Manchester, so much to answer for

Sorry for not adding an entry for a while…

I got back from the beautiful St Auban last Saturday evening and haven’t quite got back into my routine, which means I haven’t done any cooking – at least not proper cooking – since I got back. I’ve done lots of stir-fries and eaten several pizzas. This is not good. I reckon I’ve put on at least half a stone (I dare not weigh myself). This is, in part, due to the field trip. I managed to do no exercise, eat two three-course meals a day and drink every night. The food was all home-cooked and very nice indeed.

St Auban is about 30 miles north of Nice and resides in the Alps; it was once a ski resort in the winter, but due to climate change this no longer happens, although there is evidence of it’s past in the rusting ski-lifts that run up the mountainside. The place is beautiful, there is the most amazing geology – layers of buckled meandering limestone, caverns, canyons and crevices. There is wonderful wildlife – after all that’s why we were there – wild boar, red deer, chamois, red squirrels, golden eagles, crested tits, Bonelli’s warblers and my favourite bird, the nightjar. Many of these animals can be seen in Britain, of course, but you have to go to Reserves or the Scottish Highlands to see them. The other great thing about the mountain habitats is the smell – walking through the wandering, purple thyme creates a floral mist around you, plus there are lavender plants and juniper berries to crush between your fingers. Ahh…

…and then there’s Manchester. Since returning, there’s been nothing but rain and thunder storms. The temperatures have been similar to what we had in January, for God’s sake. I should be excited as all my favourite foods are in season now, but I feel like it’s all passing me by.

It’s my birthday on Thursday, so I think I’ll get back into the swing of things by treating myself by making some kind of pudding containing all those lovely summer ingredients I’ve been thinking of – raspberries, gooseberries, cherries and the like. Hopefully they’ll give me some pep…

#9 Manchester Pudding

First of all I’d like to apologise for the time lapse between making some food and then blogging it! I’m busy! busy! busy! these days. Anyway. I did #9 Manchester Pudding last Thursday as Joff was coming round. Me and Greg cooked a store-cupboard style tea so I thought I’d do a pud that seemed straight-forward enough. On the bus home I flicked through the tome and saw Manchester Pudding. I should have cooked it first, being in Manchester! I’d had Manchester tart before – shortcrust pastry, a thin layer of jam, then thick custard to the brim and sprinkled with dessicated coconut. This pudding was sort of similar:

Line an eight or nine inch tart tin with some puff pastry and spread it with either greengage, strawberry or apricot jam (I went for strawberry). Next put ½ pint of full fat milk into a pan with the pared rind of a lemon and two ounces of white breadcrumbs. Bring to the boil and simmer for a few minutes. Remove the lemon rind and stir in two ounces each of butter and caster sugar, 2 egg yolks and two tablespoons of brandy. Pour into the pastry case bake for around 30 minutes at 180⁰C until almost set. Meanwhile whisk two egg whites until they’ve got to the stiff-peak stage and spread them smoothly over the tart. Sprinkle over a tablespoon of caser sugar and return to the oven for a further 20 minutes until the whites have turned golden brown. Serve warm.

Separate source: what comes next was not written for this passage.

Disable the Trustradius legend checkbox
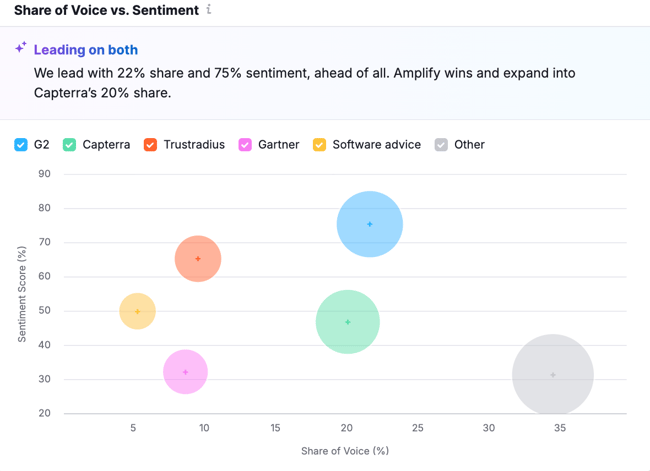The width and height of the screenshot is (650, 471). coord(150,145)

It was lovely! We scoffed the whole thing between the three of us – so quick, in fact, I couldn’t take a photo of it’s innards! It was proper poor people’s food made slightly posh with the addition of meringue and brandy.

Greg says:
See I reckon there is a difference between Manc tart and Manc Pudding, to me the tart has to have coconut on top as Char mentioned. Regardless, the pudding was amazing! When it came out of the oven after the first baking it was completely alive! It breathed and pulsated like something from Dr Who. Basically it was a textbook dish, and felt quintessentially English too I thought, it had swollen to twice the original size after the second baking and we demolished it quick sharp with knives and spoons, dry-humping accordingly. Neil let me put the jam on so the jam was the best bit. 8/10

I say:
#9 Manchester Pudding: 8/10. Can’t knock it really! I’d give it more but I reckon there’s better ones out there!